* Directions
Reproduce the data starting at the line containing "Open the Source Control view" and ending at the line containing "pyautogui.click(x=171, y=75)", keeping each request unchanged but multiplying every coordinate in the answers by 1.1 and rounding to the nearest whole number, with halves rounded up. Return only these lines.

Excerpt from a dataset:
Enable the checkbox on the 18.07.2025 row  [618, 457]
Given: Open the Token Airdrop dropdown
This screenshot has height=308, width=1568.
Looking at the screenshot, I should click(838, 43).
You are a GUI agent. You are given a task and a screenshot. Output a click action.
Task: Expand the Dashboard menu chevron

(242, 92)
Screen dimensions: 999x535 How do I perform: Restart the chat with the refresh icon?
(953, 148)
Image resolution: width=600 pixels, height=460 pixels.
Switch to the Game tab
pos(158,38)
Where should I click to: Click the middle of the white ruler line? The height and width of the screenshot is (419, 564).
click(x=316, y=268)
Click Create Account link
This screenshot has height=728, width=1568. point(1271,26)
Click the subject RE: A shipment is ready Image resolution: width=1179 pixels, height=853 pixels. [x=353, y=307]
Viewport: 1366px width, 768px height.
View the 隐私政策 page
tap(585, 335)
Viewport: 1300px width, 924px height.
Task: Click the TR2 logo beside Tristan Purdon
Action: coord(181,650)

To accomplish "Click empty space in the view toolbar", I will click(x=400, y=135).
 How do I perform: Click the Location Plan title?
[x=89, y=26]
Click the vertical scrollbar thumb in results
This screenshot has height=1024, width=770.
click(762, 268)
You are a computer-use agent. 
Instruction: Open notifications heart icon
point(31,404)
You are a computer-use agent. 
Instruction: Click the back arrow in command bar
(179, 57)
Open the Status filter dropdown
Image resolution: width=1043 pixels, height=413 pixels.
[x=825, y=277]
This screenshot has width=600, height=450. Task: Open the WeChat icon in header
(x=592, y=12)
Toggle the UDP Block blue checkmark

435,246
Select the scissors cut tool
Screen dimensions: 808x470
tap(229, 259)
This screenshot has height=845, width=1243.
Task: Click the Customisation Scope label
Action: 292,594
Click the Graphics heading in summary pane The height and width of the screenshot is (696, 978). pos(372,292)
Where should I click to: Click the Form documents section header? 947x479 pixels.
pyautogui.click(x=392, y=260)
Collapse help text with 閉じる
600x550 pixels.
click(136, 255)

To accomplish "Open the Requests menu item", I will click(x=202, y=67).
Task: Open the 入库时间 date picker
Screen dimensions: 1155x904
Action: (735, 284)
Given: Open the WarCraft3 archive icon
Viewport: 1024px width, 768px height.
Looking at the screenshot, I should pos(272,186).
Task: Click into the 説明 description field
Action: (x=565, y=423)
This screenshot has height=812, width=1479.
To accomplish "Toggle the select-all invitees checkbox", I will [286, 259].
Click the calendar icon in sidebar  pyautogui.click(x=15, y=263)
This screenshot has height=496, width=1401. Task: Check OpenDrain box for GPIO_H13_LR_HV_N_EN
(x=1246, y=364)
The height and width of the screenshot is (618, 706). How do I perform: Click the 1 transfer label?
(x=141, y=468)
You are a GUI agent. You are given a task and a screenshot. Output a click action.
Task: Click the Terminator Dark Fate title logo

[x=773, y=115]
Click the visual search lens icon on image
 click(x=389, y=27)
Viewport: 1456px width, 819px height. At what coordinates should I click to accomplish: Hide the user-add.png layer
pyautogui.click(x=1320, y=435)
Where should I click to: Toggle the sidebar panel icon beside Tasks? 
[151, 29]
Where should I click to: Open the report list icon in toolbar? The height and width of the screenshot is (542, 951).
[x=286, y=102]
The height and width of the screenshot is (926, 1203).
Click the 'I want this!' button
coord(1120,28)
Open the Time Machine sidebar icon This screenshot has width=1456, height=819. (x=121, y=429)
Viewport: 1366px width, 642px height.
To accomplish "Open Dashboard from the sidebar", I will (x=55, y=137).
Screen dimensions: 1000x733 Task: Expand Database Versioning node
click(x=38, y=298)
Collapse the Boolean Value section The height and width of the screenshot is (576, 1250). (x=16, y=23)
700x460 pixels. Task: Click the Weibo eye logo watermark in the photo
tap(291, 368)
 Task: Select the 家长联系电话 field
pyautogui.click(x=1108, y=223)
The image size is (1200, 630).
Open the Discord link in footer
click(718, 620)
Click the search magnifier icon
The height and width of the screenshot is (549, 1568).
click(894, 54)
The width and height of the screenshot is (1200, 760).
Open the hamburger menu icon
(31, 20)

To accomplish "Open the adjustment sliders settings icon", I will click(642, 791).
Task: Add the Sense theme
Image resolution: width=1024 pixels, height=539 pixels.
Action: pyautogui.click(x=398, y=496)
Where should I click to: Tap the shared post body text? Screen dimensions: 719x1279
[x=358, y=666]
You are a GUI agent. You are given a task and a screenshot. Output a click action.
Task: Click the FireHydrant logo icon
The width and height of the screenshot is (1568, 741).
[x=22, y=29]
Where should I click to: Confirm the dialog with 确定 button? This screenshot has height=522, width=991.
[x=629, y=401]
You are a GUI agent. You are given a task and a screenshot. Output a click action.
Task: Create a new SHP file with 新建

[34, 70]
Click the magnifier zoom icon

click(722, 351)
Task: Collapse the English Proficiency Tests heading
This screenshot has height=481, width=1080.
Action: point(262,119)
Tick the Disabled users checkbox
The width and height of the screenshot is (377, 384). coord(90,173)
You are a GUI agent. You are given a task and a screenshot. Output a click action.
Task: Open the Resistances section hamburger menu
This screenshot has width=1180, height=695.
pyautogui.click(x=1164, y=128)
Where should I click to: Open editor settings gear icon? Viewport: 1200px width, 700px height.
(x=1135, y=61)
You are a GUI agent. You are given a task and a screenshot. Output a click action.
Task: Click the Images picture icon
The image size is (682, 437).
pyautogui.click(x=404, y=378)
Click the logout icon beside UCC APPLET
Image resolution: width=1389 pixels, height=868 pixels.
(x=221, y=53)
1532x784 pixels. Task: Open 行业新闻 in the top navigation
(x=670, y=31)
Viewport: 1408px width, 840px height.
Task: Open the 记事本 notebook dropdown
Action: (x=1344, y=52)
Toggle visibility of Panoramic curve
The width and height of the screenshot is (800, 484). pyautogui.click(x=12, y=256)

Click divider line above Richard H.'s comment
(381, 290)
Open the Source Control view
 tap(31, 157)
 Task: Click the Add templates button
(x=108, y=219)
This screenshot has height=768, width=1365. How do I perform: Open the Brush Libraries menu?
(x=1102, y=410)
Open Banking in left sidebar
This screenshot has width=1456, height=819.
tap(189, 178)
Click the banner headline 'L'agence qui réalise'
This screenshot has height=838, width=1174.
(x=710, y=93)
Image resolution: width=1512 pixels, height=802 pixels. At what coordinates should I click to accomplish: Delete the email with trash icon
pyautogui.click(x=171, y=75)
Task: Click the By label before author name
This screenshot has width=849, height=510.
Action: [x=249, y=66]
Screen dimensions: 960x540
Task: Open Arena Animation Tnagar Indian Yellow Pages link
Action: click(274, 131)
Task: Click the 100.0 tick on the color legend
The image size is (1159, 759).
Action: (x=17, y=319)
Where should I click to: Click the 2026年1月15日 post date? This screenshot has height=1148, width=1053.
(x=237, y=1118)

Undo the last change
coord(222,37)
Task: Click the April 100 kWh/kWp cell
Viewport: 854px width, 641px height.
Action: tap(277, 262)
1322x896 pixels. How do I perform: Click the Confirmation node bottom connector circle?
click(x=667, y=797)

* Exercise result
Open the Source Control view
 tap(34, 173)
 Task: Click the Add templates button
(x=119, y=241)
This screenshot has height=768, width=1365. How do I perform: Open the Brush Libraries menu?
(x=1212, y=451)
Open Banking in left sidebar
This screenshot has width=1456, height=819.
tap(208, 196)
Click the banner headline 'L'agence qui réalise'
This screenshot has height=838, width=1174.
(x=781, y=102)
Image resolution: width=1512 pixels, height=802 pixels. At what coordinates should I click to accomplish: Delete the email with trash icon
pyautogui.click(x=188, y=83)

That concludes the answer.